***** Data in this exercise

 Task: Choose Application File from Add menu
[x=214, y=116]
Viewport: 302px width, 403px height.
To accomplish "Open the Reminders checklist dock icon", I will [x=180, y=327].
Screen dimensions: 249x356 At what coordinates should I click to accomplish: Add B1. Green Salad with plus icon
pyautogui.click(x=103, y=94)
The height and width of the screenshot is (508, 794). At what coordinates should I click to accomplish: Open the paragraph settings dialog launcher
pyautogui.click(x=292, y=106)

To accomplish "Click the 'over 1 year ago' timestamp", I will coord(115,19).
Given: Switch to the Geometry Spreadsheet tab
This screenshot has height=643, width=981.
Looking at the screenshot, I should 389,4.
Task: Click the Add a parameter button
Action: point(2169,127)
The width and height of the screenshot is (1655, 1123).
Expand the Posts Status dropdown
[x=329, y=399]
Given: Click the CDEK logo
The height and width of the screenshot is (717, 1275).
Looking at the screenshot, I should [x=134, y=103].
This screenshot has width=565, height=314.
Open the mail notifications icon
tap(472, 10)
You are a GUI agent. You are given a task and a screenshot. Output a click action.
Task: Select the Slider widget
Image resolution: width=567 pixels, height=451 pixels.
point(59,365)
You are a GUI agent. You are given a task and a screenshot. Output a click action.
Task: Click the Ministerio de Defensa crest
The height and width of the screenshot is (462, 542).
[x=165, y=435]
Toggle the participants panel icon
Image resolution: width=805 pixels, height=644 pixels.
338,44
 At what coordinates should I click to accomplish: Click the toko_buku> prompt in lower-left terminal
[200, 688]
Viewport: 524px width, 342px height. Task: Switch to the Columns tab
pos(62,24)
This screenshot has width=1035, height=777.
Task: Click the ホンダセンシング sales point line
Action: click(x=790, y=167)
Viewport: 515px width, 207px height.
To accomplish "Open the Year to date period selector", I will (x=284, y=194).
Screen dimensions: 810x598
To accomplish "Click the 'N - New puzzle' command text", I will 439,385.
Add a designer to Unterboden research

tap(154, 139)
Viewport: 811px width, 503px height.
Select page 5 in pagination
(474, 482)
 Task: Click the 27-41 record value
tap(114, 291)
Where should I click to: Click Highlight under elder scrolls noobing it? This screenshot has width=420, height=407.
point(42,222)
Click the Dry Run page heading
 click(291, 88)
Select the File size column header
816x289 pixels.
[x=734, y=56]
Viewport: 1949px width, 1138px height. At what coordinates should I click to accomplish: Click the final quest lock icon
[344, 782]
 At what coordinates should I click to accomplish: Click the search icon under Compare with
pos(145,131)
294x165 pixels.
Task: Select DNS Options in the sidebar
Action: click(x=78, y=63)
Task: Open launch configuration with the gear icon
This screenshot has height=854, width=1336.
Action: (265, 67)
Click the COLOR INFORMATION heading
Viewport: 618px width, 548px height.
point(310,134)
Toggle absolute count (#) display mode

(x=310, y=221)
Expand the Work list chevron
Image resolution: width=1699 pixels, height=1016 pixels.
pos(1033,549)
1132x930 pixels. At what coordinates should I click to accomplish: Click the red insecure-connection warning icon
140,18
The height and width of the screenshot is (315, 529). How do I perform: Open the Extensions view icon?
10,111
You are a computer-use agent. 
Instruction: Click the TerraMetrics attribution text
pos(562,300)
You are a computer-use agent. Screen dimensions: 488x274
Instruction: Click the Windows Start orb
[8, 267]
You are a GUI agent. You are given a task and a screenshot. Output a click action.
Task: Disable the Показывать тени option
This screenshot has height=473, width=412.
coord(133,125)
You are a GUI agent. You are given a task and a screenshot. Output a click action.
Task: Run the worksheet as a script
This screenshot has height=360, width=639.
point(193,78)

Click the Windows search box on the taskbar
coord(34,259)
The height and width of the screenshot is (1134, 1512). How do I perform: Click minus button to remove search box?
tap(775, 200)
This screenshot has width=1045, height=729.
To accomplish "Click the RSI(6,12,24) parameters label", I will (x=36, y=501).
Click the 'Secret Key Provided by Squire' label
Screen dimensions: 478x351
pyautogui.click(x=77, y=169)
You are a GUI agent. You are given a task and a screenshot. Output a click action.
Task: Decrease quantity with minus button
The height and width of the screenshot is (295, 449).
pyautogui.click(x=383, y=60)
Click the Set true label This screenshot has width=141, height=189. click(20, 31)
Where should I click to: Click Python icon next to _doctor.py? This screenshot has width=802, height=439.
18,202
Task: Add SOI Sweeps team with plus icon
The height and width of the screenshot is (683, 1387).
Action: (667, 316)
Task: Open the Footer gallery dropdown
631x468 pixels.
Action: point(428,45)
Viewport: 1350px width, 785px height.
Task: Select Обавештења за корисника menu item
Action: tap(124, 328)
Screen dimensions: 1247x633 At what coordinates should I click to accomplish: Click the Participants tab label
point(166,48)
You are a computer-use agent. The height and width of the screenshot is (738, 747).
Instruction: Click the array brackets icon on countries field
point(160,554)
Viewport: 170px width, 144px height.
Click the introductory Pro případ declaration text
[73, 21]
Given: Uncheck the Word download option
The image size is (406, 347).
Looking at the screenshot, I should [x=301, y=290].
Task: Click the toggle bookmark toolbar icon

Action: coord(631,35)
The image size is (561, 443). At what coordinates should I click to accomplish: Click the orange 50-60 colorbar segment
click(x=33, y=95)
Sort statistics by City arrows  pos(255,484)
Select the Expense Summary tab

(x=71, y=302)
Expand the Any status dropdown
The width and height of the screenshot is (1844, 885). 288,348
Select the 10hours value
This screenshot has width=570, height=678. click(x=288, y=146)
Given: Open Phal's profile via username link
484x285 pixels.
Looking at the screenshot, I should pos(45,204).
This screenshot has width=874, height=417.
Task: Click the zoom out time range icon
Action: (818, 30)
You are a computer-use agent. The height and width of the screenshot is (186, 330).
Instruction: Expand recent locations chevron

**********

- _Objective_:
Lay out all of the material above as a numbered list with one line per item, leaving out the blank lines.

- _Solution to the problem_:
1.  Task: Choose Application File from Add menu
2. [x=214, y=116]
3. Viewport: 302px width, 403px height.
4. To accomplish "Open the Reminders checklist dock icon", I will [x=180, y=327].
5. Screen dimensions: 249x356 At what coordinates should I click to accomplish: Add B1. Green Salad with plus icon
6. pyautogui.click(x=103, y=94)
7. The height and width of the screenshot is (508, 794). At what coordinates should I click to accomplish: Open the paragraph settings dialog launcher
8. pyautogui.click(x=292, y=106)
9. To accomplish "Click the 'over 1 year ago' timestamp", I will coord(115,19).
10. Given: Switch to the Geometry Spreadsheet tab
11. This screenshot has height=643, width=981.
12. Looking at the screenshot, I should 389,4.
13. Task: Click the Add a parameter button
14. Action: point(2169,127)
15. The width and height of the screenshot is (1655, 1123).
16. Expand the Posts Status dropdown
17. [x=329, y=399]
18. Given: Click the CDEK logo
19. The height and width of the screenshot is (717, 1275).
20. Looking at the screenshot, I should [x=134, y=103].
21. This screenshot has width=565, height=314.
22. Open the mail notifications icon
23. tap(472, 10)
24. You are a GUI agent. You are given a task and a screenshot. Output a click action.
25. Task: Select the Slider widget
26. Image resolution: width=567 pixels, height=451 pixels.
27. point(59,365)
28. You are a GUI agent. You are given a task and a screenshot. Output a click action.
29. Task: Click the Ministerio de Defensa crest
30. The height and width of the screenshot is (462, 542).
31. [x=165, y=435]
32. Toggle the participants panel icon
33. Image resolution: width=805 pixels, height=644 pixels.
34. 338,44
35.  At what coordinates should I click to accomplish: Click the toko_buku> prompt in lower-left terminal
36. [200, 688]
37. Viewport: 524px width, 342px height. Task: Switch to the Columns tab
38. pos(62,24)
39. This screenshot has width=1035, height=777.
40. Task: Click the ホンダセンシング sales point line
41. Action: click(x=790, y=167)
42. Viewport: 515px width, 207px height.
43. To accomplish "Open the Year to date period selector", I will (x=284, y=194).
44. Screen dimensions: 810x598
45. To accomplish "Click the 'N - New puzzle' command text", I will 439,385.
46. Add a designer to Unterboden research
47. tap(154, 139)
48. Viewport: 811px width, 503px height.
49. Select page 5 in pagination
50. (474, 482)
51.  Task: Click the 27-41 record value
52. tap(114, 291)
53. Where should I click to: Click Highlight under elder scrolls noobing it? This screenshot has width=420, height=407.
54. point(42,222)
55. Click the Dry Run page heading
56.  click(291, 88)
57. Select the File size column header
58. 816x289 pixels.
59. [x=734, y=56]
60. Viewport: 1949px width, 1138px height. At what coordinates should I click to accomplish: Click the final quest lock icon
61. [344, 782]
62.  At what coordinates should I click to accomplish: Click the search icon under Compare with
63. pos(145,131)
64. 294x165 pixels.
65. Task: Select DNS Options in the sidebar
66. Action: click(x=78, y=63)
67. Task: Open launch configuration with the gear icon
68. This screenshot has height=854, width=1336.
69. Action: (265, 67)
70. Click the COLOR INFORMATION heading
71. Viewport: 618px width, 548px height.
72. point(310,134)
73. Toggle absolute count (#) display mode
74. (x=310, y=221)
75. Expand the Work list chevron
76. Image resolution: width=1699 pixels, height=1016 pixels.
77. pos(1033,549)
78. 1132x930 pixels. At what coordinates should I click to accomplish: Click the red insecure-connection warning icon
79. 140,18
80. The height and width of the screenshot is (315, 529). How do I perform: Open the Extensions view icon?
81. 10,111
82. You are a computer-use agent. 
83. Instruction: Click the TerraMetrics attribution text
84. pos(562,300)
85. You are a computer-use agent. Screen dimensions: 488x274
86. Instruction: Click the Windows Start orb
87. [8, 267]
88. You are a GUI agent. You are given a task and a screenshot. Output a click action.
89. Task: Disable the Показывать тени option
90. This screenshot has height=473, width=412.
91. coord(133,125)
92. You are a GUI agent. You are given a task and a screenshot. Output a click action.
93. Task: Run the worksheet as a script
94. This screenshot has height=360, width=639.
95. point(193,78)
96. Click the Windows search box on the taskbar
97. coord(34,259)
98. The height and width of the screenshot is (1134, 1512). How do I perform: Click minus button to remove search box?
99. tap(775, 200)
100. This screenshot has width=1045, height=729.
101. To accomplish "Click the RSI(6,12,24) parameters label", I will (x=36, y=501).
102. Click the 'Secret Key Provided by Squire' label
103. Screen dimensions: 478x351
104. pyautogui.click(x=77, y=169)
105. You are a GUI agent. You are given a task and a screenshot. Output a click action.
106. Task: Decrease quantity with minus button
107. The height and width of the screenshot is (295, 449).
108. pyautogui.click(x=383, y=60)
109. Click the Set true label This screenshot has width=141, height=189. click(20, 31)
110. Where should I click to: Click Python icon next to _doctor.py? This screenshot has width=802, height=439.
111. 18,202
112. Task: Add SOI Sweeps team with plus icon
113. The height and width of the screenshot is (683, 1387).
114. Action: (667, 316)
115. Task: Open the Footer gallery dropdown
116. 631x468 pixels.
117. Action: point(428,45)
118. Viewport: 1350px width, 785px height.
119. Task: Select Обавештења за корисника menu item
120. Action: tap(124, 328)
121. Screen dimensions: 1247x633 At what coordinates should I click to accomplish: Click the Participants tab label
122. point(166,48)
123. You are a computer-use agent. The height and width of the screenshot is (738, 747).
124. Instruction: Click the array brackets icon on countries field
125. point(160,554)
126. Viewport: 170px width, 144px height.
127. Click the introductory Pro případ declaration text
128. [73, 21]
129. Given: Uncheck the Word download option
130. The image size is (406, 347).
131. Looking at the screenshot, I should [x=301, y=290].
132. Task: Click the toggle bookmark toolbar icon
133. Action: coord(631,35)
134. The image size is (561, 443). At what coordinates should I click to accomplish: Click the orange 50-60 colorbar segment
135. click(x=33, y=95)
136. Sort statistics by City arrows  pos(255,484)
137. Select the Expense Summary tab
138. (x=71, y=302)
139. Expand the Any status dropdown
140. The width and height of the screenshot is (1844, 885). 288,348
141. Select the 10hours value
142. This screenshot has width=570, height=678. click(x=288, y=146)
143. Given: Open Phal's profile via username link
144. 484x285 pixels.
145. Looking at the screenshot, I should pos(45,204).
146. This screenshot has width=874, height=417.
147. Task: Click the zoom out time range icon
148. Action: (818, 30)
149. You are a computer-use agent. The height and width of the screenshot is (186, 330).
150. Instruction: Expand recent locations chevron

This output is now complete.